--- WORK INSTRUCTIONS ---
Range to repeat from the listing below: the line containing "Task: Open Amazon link for Moo, Baa, La La La" down to the line containing "Open the three-dot", both included. Copy it exactly, pictures excluded, and add nothing else.
--- DATA LISTING Enclosed Below ---
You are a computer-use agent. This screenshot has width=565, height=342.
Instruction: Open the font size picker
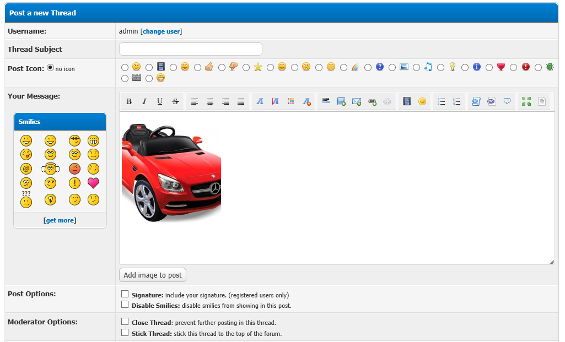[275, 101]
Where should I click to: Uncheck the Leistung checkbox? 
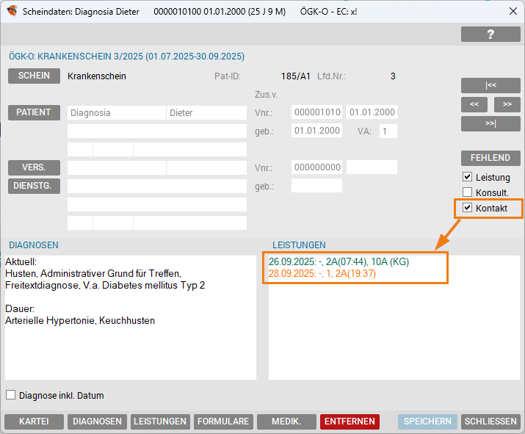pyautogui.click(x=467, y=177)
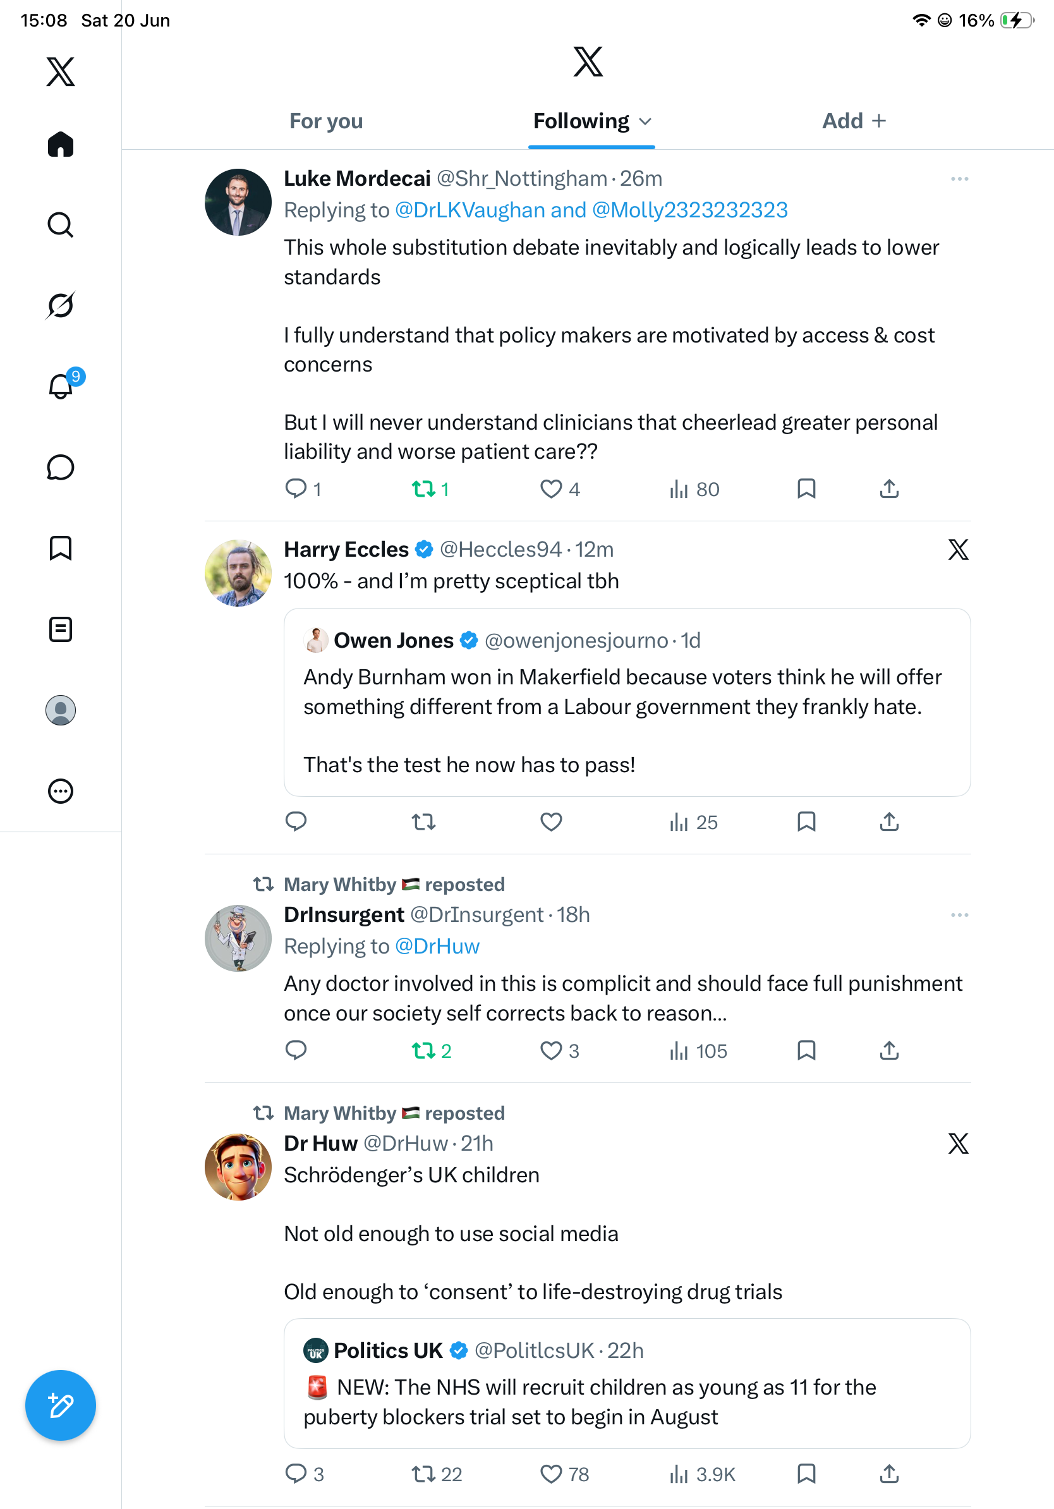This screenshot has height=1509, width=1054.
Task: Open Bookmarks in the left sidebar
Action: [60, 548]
--- End of Enclosed DATA LISTING ---
--- DATA LISTING Enclosed Below ---
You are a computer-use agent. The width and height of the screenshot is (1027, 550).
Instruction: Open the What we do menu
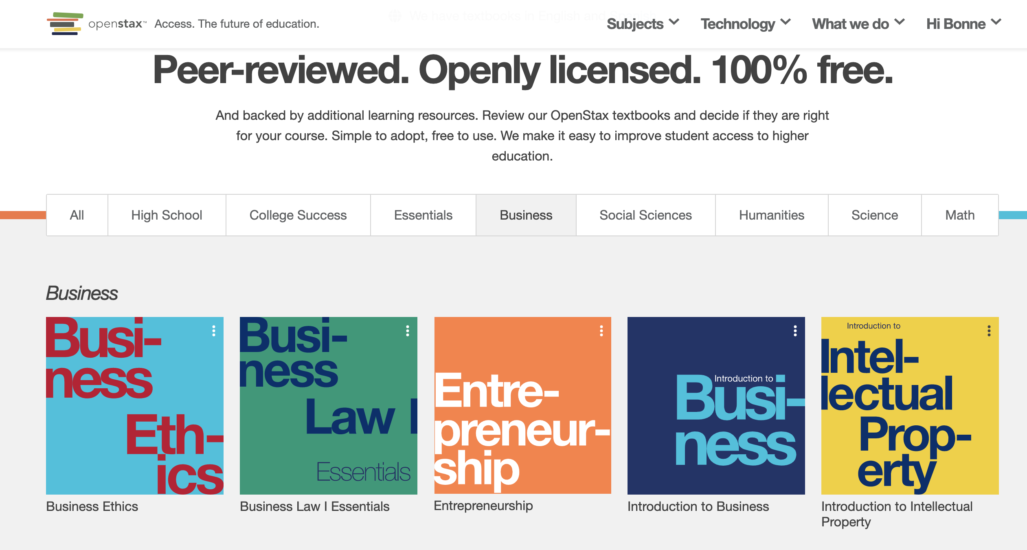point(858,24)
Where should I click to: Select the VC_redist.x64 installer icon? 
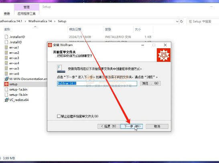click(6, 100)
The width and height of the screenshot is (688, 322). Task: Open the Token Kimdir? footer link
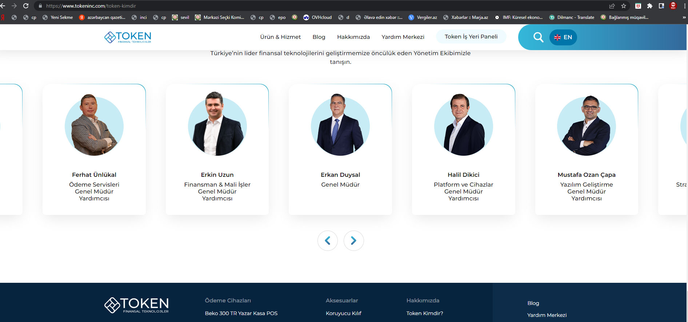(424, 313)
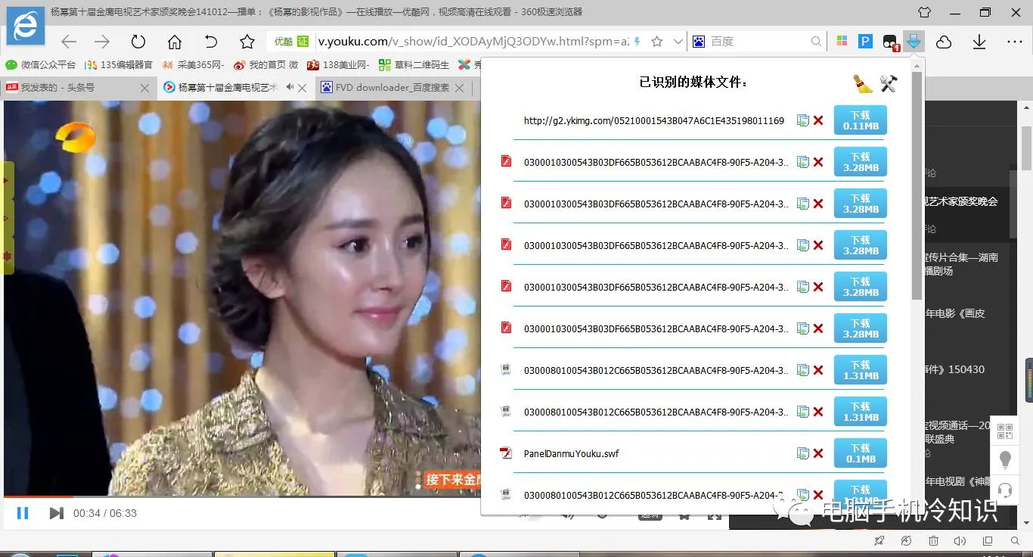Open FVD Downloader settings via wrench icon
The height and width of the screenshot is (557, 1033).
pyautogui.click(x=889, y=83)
--- End of Enclosed DATA LISTING ---
--- DATA LISTING Enclosed Below ---
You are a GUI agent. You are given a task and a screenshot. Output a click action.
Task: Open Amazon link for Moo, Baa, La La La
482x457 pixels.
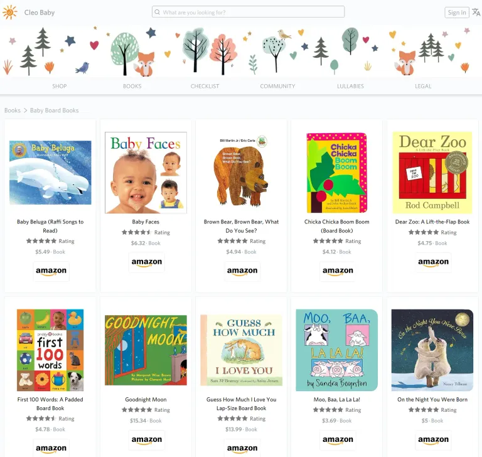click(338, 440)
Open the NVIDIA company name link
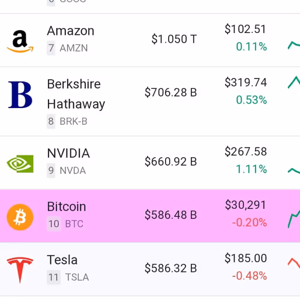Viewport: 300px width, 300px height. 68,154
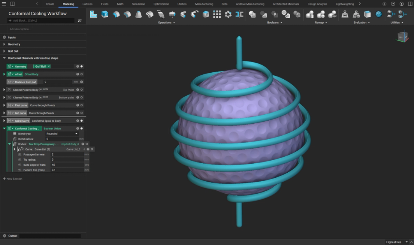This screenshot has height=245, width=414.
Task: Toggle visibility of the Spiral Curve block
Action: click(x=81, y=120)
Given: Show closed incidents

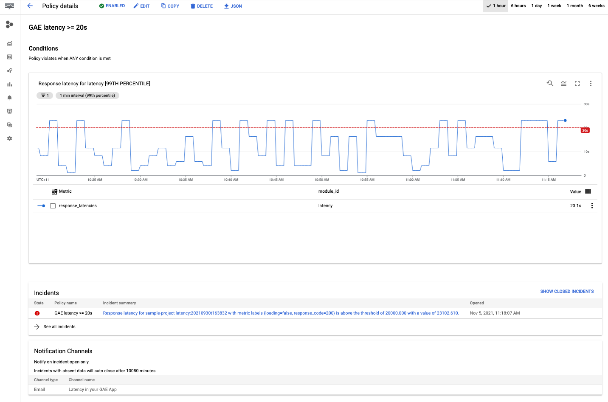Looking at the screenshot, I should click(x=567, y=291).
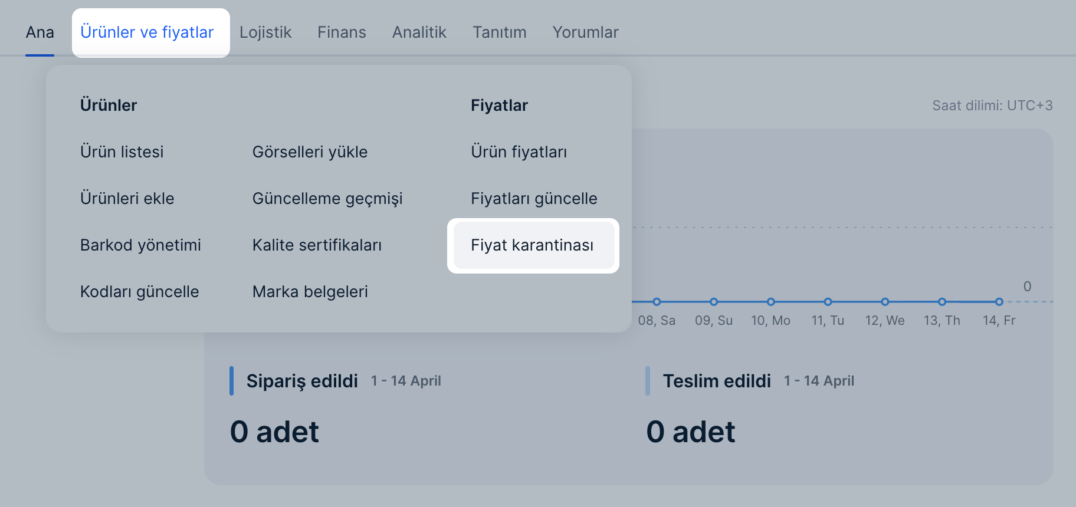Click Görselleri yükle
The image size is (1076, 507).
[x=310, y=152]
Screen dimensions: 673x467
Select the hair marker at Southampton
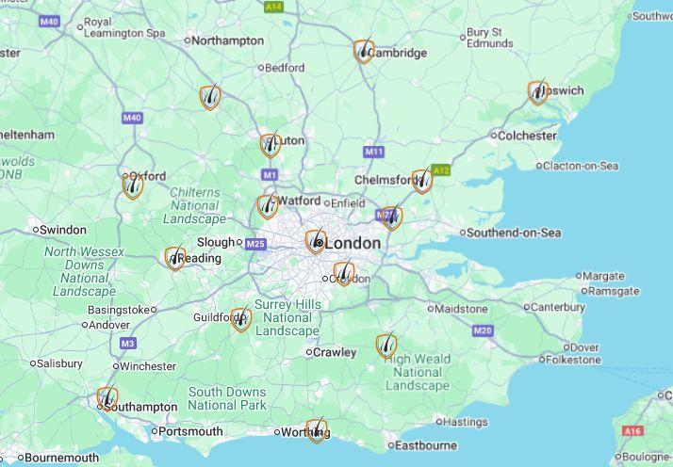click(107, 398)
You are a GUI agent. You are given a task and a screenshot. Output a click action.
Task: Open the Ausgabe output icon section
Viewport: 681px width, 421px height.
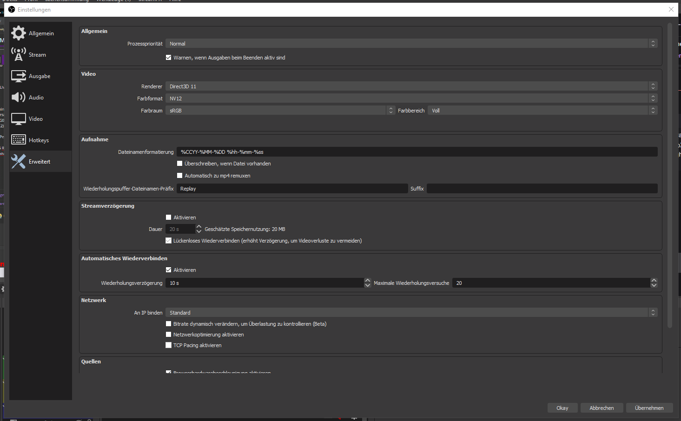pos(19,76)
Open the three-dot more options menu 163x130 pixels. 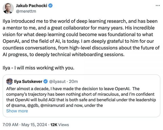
--- End of Enclosed DATA LISTING ---
--- ANSWER SPACE ---
Task: Open Amazon link for Moo, Baa, La La La
482x457 pixels.
click(338, 440)
Open the NVIDIA company name link
Viewport: 300px width, 300px height. 68,154
This screenshot has height=245, width=414.
Task: Toggle visibility of the Spiral Curve block
Action: click(x=81, y=120)
Given: Show closed incidents

Looking at the screenshot, I should click(x=567, y=291).
Click Görselleri yükle
The image size is (1076, 507).
[x=310, y=152]
Screen dimensions: 673x467
Select the hair marker at Southampton
click(107, 398)
You are a GUI agent. You are given a task and a screenshot. Output a click action.
Task: Open the Ausgabe output icon section
Viewport: 681px width, 421px height.
pos(19,76)
Open the three-dot more options menu 163x130 pixels. 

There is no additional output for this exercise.